Consignes de l'exercice:
1 > Relevez tous les milliardaires et familles que l'article sur le budget de l'Inde nomme parmi les oligarques capitalistes.
2 > Modifiez le passage de l'article sur le budget de l'Inde compris entre « Comme preuve supposée » et « sur le revenu. », inclus, en remplaçant « aubaine » par « manne ».
3 > D'après l'article sur le budget de l'Inde, depuis quelle année Nirmala Sitharaman est-elle ministre des Finances ?

Inde : Modi impose un budget d’austérité tandis que les inégalités sociales explosent

À la suite des élections générales de l'année dernière, au cours desquelles le BJP, farouchement favorable à la grande entreprise et à la suprématie hindoue, a perdu sa majorité à la Lok Sabha, l'alliance INDIA de l'opposition, et en particulier son « flanc gauche », composé de divers partis staliniens et maoïstes, a prétendu qu'un gouvernement apaisé serait désormais sensible à la pression populaire.

Il s'agissait d'une supercherie, visant à contenir la colère populaire, bouillonnante mais incapable de s’exprimer, contre le chômage de masse, la pauvreté endémique et les provocations communautaires incessantes du BJP dans le cadre réactionnaire de la politique de l'establishment, et leurs efforts pour remplacer Narendra Modi et son BJP par un gouvernement capitaliste de droite. Un gouvernement qui ne serait pas moins engagé que celui de Modi dans des politiques « pro-investisseurs » et dans le « Partenariat stratégique global » de l'Inde avec l'impérialisme américain.

Au cours des huit mois qui se sont écoulés depuis, le gouvernement BJP a poursuivi ses attaques contre les droits sociaux et démocratiques des travailleurs.

Le premier ministre indien Narendra Modi en campagne lors des élections nationales de 2024 [AP Photo/AP Photo]

Le budget pour l'année fiscale 2025-2026, que la ministre des Finances Nirmala Sitharaman a présenté au parlement au début de ce mois, prévoit des subventions massives pour les entreprises indiennes, réduit l'impôt sur le revenu pour une petite couche de privilégiés et augmente fortement les dépenses militaires, tout en réduisant les dépenses sociales pour les travailleurs appauvris et les travailleurs ruraux de l'Inde.

Pourtant, Sitharaman, ministre des Finances depuis 2019, a eu l'audace de prétendre que son budget était « par le peuple, pour le peuple ». En réalité, il s'agissait d'un budget pour les oligarques capitalistes, les milliardaires comme Gautam Adani, Mukesh Ambani et les familles Tata et Birla, dont la fortune a augmenté de manière exponentielle au cours du dernier quart de siècle, grâce aux politiques des gouvernements successifs dirigés par le Parti du Congrès et le BJP. Ces politiques comprenaient la liquidation d'actifs publics, des réductions massives de l'impôt sur les sociétés et d'autres concessions, ainsi que la promotion par l'État de l'emploi précaire des travailleurs contractuels.

Comme preuve supposée du caractère « pro-populaire » de son budget, Sitharaman a mis en avant un allégement de l'impôt sur le revenu accordé à ceux qui gagnent jusqu'à 1 200 000 roupies (13 812 dollars américains par an). Ces personnes ne seront plus soumises à l'impôt sur le revenu, à condition d'utiliser un formulaire fiscal spécifique. Une grande partie de la presse spécialisée a affirmé qu'il s'agissait d'une « aubaine » pour la « classe moyenne » en matière d'impôt sur le revenu.

Extraits de données:
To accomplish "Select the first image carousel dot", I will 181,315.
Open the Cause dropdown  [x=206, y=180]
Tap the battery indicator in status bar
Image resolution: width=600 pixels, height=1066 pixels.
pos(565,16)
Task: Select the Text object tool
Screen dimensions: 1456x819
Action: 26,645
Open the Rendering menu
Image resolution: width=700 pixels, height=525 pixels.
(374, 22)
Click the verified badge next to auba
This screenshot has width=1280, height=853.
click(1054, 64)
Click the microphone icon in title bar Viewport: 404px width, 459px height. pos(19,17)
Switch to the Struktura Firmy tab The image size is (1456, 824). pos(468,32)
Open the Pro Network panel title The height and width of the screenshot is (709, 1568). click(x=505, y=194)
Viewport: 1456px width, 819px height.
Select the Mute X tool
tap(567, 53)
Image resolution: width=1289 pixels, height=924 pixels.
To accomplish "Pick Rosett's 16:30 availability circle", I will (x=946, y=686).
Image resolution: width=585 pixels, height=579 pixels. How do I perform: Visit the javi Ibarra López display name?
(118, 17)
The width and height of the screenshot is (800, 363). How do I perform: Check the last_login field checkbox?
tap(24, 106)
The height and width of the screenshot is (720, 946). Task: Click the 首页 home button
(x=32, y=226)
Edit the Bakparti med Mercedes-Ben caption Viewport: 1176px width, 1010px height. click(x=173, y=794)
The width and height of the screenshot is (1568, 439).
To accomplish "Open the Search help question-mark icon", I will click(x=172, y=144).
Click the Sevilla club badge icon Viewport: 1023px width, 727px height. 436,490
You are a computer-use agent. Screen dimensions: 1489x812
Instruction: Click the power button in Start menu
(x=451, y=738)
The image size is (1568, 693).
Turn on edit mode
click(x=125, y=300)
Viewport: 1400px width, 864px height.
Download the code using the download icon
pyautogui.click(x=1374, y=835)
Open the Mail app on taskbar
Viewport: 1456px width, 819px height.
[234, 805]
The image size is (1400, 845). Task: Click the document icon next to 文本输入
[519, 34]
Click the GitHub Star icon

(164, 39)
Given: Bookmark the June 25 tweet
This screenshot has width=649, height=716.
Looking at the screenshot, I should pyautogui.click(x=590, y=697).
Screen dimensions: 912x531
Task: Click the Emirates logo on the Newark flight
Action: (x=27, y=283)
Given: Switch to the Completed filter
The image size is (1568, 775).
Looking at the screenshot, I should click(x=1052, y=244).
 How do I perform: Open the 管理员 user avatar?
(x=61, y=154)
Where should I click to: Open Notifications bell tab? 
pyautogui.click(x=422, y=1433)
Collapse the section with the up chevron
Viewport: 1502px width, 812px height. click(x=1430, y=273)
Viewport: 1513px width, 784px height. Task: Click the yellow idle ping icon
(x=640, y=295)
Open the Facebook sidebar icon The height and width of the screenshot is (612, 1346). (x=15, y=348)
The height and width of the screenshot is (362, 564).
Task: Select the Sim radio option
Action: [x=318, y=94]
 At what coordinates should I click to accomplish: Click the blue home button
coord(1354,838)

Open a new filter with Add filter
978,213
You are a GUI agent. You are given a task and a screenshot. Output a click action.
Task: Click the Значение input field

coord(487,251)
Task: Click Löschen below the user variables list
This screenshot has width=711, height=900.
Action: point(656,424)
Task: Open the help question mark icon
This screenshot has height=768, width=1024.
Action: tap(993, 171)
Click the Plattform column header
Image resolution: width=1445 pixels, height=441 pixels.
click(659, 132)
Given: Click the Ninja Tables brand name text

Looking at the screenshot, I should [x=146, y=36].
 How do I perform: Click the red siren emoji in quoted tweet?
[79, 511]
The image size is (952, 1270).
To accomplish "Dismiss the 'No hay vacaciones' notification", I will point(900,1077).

Réponses dans l'ordre:
1 > Gautam Adani ; Mukesh Ambani ; la famille Tata ; la famille Birla

2 >
Comme preuve supposée du caractère « pro-populaire » de son budget, Sitharaman a mis en avant un allégement de l'impôt sur le revenu accordé à ceux qui gagnent jusqu'à 1 200 000 roupies (13 812 dollars américains par an). Ces personnes ne seront plus soumises à l'impôt sur le revenu, à condition d'utiliser un formulaire fiscal spécifique. Une grande partie de la presse spécialisée a affirmé qu'il s'agissait d'une « manne » pour la « classe moyenne » en matière d'impôt sur le revenu.

3 > Depuis 2019.